INDOPOS.CO.ID – Memasuki kontestasi pemilihan umum (pemilu) 2024 yang dimeriahkan oleh beragam janji perubahan seharusnya menjadi momentum untuk melahirkan gagasan alternatif atas permasalahan krisis iklim.
Visi dan misi pemimpin masa depan harus mampu menjawab isu krusial lingkungan yang sudah mengancam di depan mata.
“Komitmen aktor politik dalam agenda transisi energi sangat efektif dalam menekan dampak negatif perubahan lingkungan yang beririsan langsung dengan derajat ekonomi masyarakat,” kata Direktur Kebijakan Publik Center of Economic and Law Studies (Celios) Media Wahyudi Askar melalui keterangan tertulis yang diterima redaksi, Rabu (6/9/2023).

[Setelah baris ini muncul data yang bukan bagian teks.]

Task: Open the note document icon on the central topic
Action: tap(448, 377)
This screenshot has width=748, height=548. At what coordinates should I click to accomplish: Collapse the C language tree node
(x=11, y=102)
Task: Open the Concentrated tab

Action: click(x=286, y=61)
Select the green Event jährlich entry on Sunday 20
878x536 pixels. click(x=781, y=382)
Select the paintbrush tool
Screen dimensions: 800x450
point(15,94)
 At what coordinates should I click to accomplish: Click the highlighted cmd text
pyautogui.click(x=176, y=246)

Dia mengatakan survei nasional yang diinisiasi oleh Celios dan UniTrend hadir untuk memetakan bagaimana krisis iklim dipersepsikan masyarakat, dinarasikan dalam komitmen bakal calon presiden (bacapres) 2024, hingga masif diperbincangkan pada jagat media massa.
Survei kuantitatif dengan teknik random sampling telah menjangkau 1.245 responden yang merepresentasikan berbagai wilayah di Indonesia pada kawasan perkotaan, pinggiran kota, hingga pedesaan.

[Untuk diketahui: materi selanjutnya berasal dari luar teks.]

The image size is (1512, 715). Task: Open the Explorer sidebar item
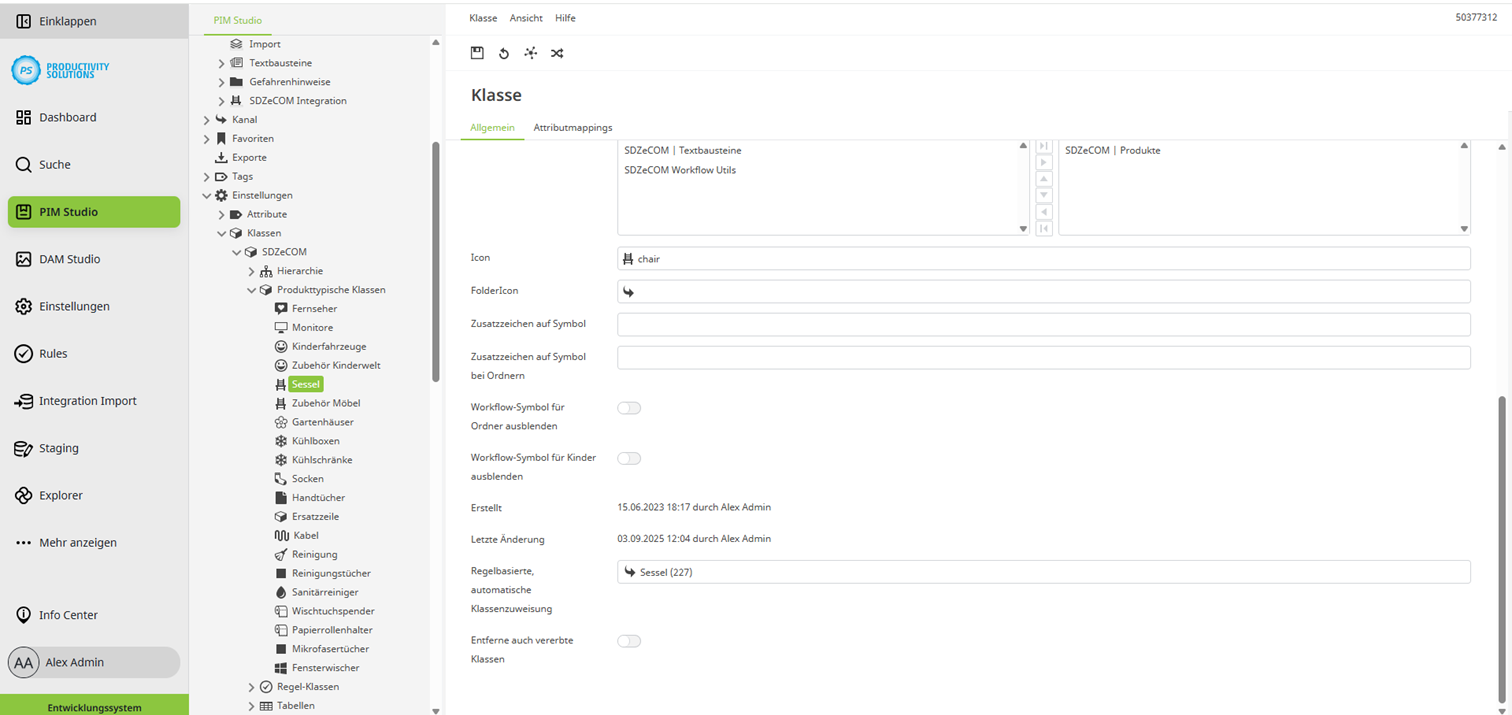[x=60, y=495]
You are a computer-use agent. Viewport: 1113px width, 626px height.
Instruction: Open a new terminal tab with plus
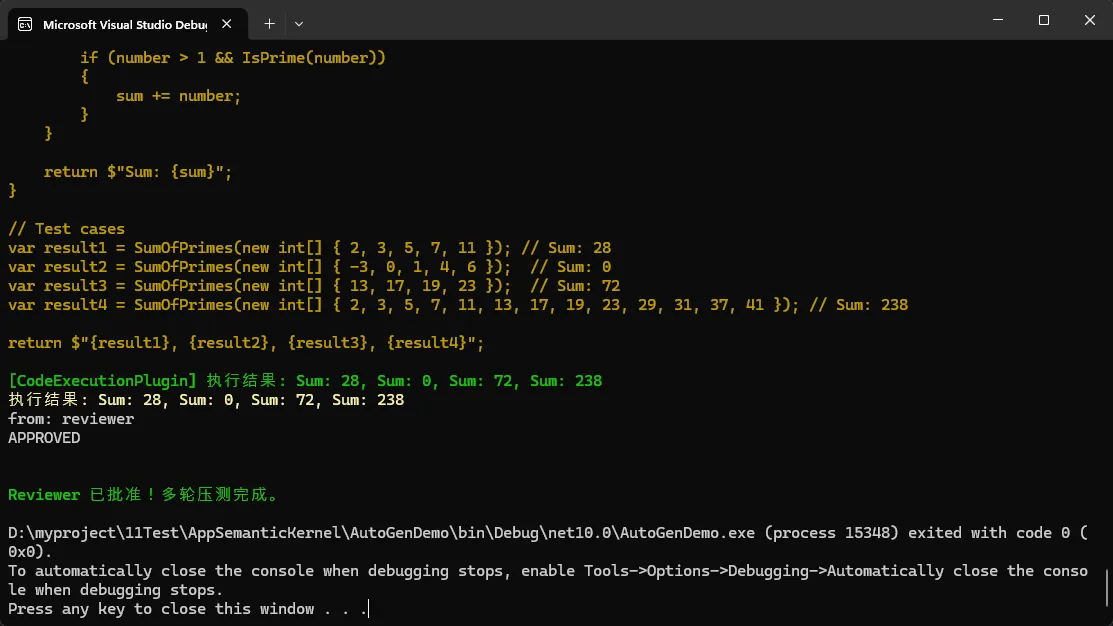(269, 23)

“Survei mengungkapkan masyarakat hari ini cenderung rasional dalam mengkalkulasikan komitmen atas perlindungan lingkungan dan transisi energi sebagai indikator penilaian calon pemimpin masa depan,” ujarnya.

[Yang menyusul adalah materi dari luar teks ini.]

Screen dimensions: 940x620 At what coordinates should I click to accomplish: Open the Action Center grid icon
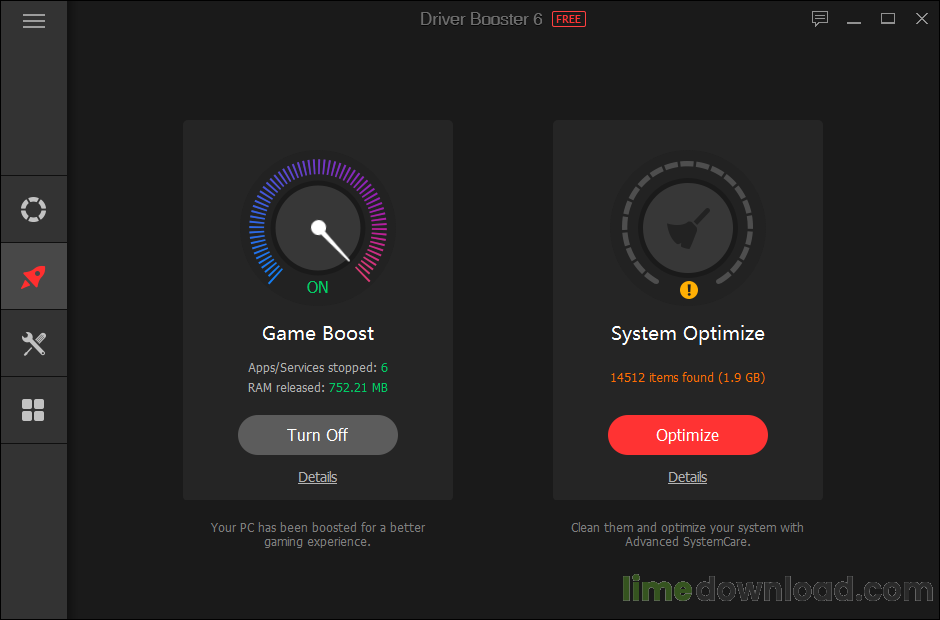coord(33,410)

Peneliti energi terbarukan UniTrend, Rizki Ardinanta mengungkapkan indikator lingkungan telah menempatkan Anies Baswedan sebagai top of mind di antara pesaing lainnya karena vokal pada pemberitaan media massa dalam membincangkan gagasan kendaraan listrik dan emisi karbon.
Temuan survei memetakan Anies Baswedan memiliki kepekaan terhadap isu lingkungan tertinggi sebesar 32 persen dibandingkan Ganjar Pranowo dan Prabowo Subianto yang masing-masing 23 persen dan 14 persen.
Temuan survei mengungkapkan 81 persen masyarakat Indonesia menyetujui kondisi hari ini sudah layak dideklarasikan sebagai darurat iklim sehingga kebijakan klasik yang cenderung normatif tidak akan menjadi solusi signifikan atas permasalahan krisis.
Wahyudi Askar menyebut urgensitas yang sudah sangat kritis dirasakan oleh masyarakat berbanding terbalik dengan kepercayaan publik terhadap kapasitas pemerintah dalam merumuskan kebijakan progresif pencegahan darurat iklim di Indonesia.
Ketidakpercayaan tersebut tergambar dalam temuan survei bahwa 60% masyarakat menilai kebijakan pemerintah saat ini belum mampu mengatasi krisis iklim.
“Di balik pengaruh variabel lingkungan yang signifikan bagi pemilih, intensitas pemberitaan mengenai isu lingkungan dan krisis iklim pada media massa masih sangat minor,” katanya.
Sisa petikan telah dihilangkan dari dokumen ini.